**ACTION ITEM:**
Tally the lines below that hold the string "Brush", and give only the tally.
#### SOURCE DATA
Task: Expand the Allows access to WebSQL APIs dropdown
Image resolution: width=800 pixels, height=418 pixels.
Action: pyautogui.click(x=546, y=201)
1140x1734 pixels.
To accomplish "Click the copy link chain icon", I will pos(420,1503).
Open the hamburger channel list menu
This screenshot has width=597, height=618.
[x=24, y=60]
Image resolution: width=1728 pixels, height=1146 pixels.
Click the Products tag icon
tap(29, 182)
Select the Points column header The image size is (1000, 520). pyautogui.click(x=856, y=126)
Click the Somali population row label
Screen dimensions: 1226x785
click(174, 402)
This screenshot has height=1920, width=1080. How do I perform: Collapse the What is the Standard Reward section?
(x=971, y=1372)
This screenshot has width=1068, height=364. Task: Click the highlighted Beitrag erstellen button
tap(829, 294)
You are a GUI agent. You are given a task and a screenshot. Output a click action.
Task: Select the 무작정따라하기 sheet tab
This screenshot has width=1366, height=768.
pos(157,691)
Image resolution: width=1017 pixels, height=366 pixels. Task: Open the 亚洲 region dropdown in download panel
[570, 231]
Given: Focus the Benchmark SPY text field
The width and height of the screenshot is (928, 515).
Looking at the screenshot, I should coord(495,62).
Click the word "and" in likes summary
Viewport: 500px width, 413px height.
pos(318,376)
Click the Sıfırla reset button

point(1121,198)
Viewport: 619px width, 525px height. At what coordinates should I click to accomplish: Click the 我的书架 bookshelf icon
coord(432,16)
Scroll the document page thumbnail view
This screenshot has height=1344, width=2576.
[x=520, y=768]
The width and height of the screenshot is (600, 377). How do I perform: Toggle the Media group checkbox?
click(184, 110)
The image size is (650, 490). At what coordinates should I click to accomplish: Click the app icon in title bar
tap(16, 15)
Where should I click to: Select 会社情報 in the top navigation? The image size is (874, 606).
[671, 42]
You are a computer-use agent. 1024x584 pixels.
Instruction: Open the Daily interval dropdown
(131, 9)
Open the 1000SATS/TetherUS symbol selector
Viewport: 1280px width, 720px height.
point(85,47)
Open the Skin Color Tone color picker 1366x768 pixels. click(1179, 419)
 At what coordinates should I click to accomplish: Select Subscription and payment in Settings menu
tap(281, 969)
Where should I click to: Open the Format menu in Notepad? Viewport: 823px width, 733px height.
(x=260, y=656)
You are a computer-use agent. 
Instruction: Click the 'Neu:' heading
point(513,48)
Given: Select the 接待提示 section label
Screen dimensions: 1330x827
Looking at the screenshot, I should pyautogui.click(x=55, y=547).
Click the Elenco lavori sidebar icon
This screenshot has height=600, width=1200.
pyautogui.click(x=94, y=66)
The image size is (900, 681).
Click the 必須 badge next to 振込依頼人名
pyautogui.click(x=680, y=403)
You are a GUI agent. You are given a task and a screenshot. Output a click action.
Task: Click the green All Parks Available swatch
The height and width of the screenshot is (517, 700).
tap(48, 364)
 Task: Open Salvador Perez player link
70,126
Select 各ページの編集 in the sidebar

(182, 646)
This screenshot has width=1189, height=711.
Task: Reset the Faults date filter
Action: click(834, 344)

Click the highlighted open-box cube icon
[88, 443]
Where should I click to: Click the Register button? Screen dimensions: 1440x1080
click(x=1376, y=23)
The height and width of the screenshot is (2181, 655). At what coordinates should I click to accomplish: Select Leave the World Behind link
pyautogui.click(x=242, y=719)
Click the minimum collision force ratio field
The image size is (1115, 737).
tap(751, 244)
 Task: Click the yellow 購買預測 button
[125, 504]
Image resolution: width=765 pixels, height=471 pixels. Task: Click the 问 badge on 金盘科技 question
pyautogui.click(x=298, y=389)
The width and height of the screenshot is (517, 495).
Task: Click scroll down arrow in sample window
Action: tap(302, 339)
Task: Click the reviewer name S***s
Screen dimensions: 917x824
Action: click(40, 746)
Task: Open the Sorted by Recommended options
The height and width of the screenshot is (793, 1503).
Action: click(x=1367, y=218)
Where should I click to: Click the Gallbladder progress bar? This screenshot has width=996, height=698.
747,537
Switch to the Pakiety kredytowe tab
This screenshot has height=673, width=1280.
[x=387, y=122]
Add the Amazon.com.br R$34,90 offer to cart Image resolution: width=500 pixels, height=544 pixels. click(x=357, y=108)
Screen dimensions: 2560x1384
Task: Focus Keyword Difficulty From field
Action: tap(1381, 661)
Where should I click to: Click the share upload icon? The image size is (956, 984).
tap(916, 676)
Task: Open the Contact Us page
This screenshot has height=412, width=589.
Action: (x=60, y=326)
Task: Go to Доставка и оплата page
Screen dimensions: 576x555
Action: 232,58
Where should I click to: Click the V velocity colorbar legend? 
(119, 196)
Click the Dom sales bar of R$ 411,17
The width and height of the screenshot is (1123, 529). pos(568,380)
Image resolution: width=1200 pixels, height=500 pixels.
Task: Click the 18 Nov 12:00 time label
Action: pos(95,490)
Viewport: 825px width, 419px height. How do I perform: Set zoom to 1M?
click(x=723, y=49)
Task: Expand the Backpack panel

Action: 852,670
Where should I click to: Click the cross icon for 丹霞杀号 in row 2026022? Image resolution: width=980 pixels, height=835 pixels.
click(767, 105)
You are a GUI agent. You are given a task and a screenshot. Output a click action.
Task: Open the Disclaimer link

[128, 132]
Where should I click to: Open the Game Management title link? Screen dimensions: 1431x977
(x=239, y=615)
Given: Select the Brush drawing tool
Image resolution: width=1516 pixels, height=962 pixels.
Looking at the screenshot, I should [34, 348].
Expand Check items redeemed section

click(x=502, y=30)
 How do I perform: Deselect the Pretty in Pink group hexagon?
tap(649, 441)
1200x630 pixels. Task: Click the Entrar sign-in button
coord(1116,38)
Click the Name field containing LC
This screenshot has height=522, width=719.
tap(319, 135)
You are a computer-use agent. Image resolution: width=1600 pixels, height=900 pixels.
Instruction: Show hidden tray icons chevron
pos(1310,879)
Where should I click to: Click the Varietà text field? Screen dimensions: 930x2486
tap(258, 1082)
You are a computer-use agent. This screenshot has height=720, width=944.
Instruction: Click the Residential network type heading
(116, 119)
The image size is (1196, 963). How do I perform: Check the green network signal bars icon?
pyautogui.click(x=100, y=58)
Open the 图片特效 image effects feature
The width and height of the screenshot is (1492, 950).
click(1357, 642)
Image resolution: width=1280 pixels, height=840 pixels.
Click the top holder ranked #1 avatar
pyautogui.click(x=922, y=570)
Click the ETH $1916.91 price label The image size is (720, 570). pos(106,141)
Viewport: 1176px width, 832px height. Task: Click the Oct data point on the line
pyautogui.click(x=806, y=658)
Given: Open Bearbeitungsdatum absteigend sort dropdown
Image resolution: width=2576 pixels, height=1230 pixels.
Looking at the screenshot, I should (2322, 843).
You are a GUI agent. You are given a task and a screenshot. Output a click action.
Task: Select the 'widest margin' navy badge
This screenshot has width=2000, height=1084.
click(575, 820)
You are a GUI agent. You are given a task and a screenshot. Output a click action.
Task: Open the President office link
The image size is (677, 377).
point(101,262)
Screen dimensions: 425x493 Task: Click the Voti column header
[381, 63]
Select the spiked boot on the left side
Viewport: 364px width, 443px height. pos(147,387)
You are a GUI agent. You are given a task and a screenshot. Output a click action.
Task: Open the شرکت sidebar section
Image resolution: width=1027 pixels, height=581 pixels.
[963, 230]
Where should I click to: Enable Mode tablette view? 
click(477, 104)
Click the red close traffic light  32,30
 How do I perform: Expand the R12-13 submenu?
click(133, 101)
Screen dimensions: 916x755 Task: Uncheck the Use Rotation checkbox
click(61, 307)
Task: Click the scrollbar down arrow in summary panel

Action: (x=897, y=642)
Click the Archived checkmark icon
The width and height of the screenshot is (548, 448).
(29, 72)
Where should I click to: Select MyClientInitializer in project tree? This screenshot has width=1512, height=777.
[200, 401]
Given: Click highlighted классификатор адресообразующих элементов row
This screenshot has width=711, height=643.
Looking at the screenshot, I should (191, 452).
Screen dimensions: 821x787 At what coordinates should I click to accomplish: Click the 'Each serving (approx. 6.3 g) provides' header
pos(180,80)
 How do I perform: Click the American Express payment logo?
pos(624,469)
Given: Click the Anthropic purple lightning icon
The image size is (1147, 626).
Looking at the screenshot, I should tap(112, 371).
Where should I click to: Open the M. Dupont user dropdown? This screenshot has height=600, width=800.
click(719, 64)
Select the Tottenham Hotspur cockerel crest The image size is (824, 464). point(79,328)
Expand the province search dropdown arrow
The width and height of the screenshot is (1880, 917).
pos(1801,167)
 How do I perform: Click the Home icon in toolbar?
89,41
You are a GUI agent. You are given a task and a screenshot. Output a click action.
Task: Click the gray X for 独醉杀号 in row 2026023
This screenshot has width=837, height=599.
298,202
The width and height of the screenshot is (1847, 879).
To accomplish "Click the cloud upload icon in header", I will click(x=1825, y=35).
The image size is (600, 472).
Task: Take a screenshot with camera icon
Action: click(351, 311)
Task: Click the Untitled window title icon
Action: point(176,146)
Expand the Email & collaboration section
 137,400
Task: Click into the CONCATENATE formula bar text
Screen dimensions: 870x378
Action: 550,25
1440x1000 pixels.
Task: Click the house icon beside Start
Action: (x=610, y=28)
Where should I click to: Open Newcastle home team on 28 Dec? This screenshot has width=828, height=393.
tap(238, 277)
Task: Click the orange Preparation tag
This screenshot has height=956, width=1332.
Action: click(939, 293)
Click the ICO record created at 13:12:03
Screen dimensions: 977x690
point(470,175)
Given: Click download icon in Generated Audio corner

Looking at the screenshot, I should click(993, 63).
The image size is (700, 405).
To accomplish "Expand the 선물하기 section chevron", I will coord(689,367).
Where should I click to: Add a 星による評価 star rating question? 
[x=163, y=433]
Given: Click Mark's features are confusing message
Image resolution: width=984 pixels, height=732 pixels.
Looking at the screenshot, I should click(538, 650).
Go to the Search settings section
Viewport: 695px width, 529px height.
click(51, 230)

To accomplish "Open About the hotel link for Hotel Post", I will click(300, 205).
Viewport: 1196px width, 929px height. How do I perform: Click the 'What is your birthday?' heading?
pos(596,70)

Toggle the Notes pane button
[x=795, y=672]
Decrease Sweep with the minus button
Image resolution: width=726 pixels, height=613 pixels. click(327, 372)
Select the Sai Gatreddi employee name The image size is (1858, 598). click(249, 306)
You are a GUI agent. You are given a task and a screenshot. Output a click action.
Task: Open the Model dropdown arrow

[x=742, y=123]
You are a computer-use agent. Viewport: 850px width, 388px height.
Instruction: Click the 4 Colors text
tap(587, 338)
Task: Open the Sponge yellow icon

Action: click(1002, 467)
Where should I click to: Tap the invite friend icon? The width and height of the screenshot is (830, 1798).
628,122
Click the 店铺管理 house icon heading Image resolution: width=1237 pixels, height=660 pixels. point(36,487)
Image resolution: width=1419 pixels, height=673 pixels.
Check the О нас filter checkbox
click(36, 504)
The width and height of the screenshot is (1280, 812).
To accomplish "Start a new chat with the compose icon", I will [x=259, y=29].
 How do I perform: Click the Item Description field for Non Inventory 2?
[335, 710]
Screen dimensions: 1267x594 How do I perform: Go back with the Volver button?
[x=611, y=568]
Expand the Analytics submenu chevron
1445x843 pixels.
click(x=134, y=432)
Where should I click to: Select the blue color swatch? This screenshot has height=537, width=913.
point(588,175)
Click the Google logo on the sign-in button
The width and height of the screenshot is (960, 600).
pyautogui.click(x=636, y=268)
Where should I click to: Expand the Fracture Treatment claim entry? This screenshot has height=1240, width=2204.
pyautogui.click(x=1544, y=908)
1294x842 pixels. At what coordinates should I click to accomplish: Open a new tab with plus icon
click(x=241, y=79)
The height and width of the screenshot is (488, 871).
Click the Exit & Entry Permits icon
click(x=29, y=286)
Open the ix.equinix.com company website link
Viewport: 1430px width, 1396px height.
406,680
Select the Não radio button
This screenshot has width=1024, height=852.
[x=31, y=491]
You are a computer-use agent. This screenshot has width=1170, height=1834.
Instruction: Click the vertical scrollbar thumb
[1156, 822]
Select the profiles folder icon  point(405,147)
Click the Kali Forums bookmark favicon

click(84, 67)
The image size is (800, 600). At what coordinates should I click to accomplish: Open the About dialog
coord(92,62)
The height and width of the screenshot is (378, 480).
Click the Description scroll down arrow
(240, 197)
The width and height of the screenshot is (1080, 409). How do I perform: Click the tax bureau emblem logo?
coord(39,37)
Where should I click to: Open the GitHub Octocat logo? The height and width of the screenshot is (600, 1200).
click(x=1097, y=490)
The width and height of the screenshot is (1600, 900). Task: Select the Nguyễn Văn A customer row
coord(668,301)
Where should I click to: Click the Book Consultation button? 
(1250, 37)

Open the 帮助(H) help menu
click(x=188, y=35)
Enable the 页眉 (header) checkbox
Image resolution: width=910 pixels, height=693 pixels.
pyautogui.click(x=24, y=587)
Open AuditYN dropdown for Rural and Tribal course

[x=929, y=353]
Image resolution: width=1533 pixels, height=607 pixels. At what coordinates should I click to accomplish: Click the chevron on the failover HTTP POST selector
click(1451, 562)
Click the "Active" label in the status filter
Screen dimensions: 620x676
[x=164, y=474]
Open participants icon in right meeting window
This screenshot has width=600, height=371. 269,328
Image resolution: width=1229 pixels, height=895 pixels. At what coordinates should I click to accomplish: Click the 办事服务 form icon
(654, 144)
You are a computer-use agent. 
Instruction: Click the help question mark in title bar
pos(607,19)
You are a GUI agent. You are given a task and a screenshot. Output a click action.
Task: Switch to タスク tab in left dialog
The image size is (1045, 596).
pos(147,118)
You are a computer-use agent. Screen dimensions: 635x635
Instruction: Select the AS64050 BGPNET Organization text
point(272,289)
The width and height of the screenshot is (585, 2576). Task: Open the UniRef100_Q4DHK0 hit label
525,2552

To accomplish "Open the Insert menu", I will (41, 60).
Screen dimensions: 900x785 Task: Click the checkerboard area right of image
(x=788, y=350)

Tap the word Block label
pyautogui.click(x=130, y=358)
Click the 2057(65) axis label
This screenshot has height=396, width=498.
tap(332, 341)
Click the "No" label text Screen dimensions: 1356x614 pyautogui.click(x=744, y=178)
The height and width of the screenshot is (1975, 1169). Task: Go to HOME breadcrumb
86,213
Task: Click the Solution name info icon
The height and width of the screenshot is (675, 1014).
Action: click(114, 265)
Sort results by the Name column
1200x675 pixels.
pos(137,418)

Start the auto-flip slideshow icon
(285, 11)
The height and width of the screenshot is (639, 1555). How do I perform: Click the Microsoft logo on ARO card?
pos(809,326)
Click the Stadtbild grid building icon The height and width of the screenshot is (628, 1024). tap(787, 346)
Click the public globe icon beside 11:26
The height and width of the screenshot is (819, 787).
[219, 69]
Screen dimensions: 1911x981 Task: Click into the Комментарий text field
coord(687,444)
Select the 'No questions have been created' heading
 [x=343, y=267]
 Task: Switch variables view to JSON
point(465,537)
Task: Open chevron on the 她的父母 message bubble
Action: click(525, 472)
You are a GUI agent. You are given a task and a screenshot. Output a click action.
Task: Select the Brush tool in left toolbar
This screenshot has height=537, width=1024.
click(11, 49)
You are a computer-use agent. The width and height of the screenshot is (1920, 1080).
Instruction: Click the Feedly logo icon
########
**EXERCISE RESULT:**
2